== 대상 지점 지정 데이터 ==
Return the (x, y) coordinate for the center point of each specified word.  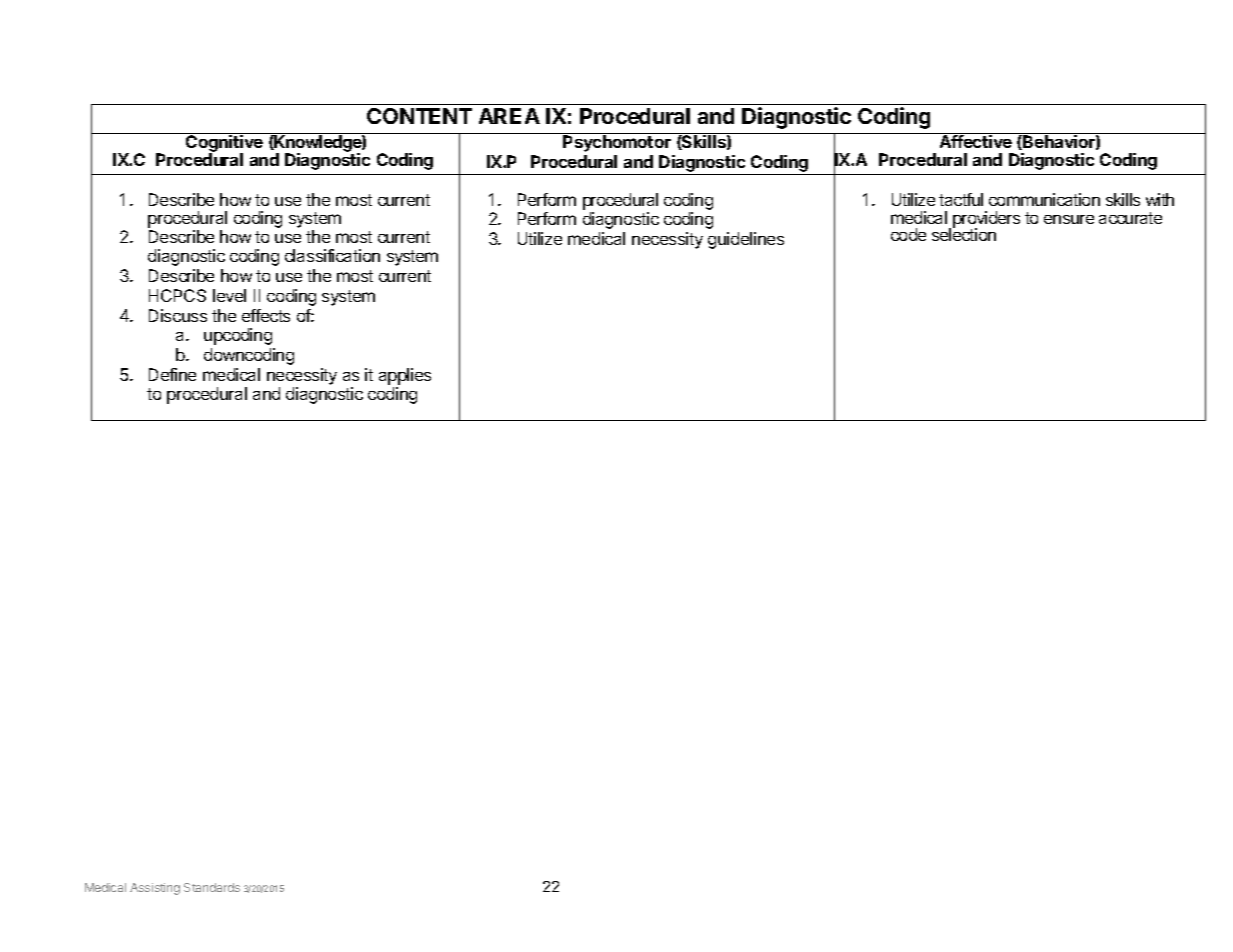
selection (964, 234)
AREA (509, 116)
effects (266, 315)
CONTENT (419, 116)
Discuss (178, 315)
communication (1044, 199)
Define (172, 374)
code (908, 234)
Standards (212, 887)
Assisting (155, 889)
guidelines (746, 240)
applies (405, 376)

== 지시 사항 ==
"AREA (509, 116)" 내용이 담긴 줄부터 항목 맨 끝 줄까지 다시 적되, "Discuss" 부분만 "Explain" 표현으로 교체하고 나머지는 모두 그대로 두십시오.

== 문제 풀이 ==
AREA (509, 116)
effects (266, 315)
CONTENT (419, 116)
Explain (178, 315)
communication (1044, 199)
Define (172, 374)
code (908, 234)
Standards (212, 887)
Assisting (155, 889)
guidelines (746, 240)
applies (405, 376)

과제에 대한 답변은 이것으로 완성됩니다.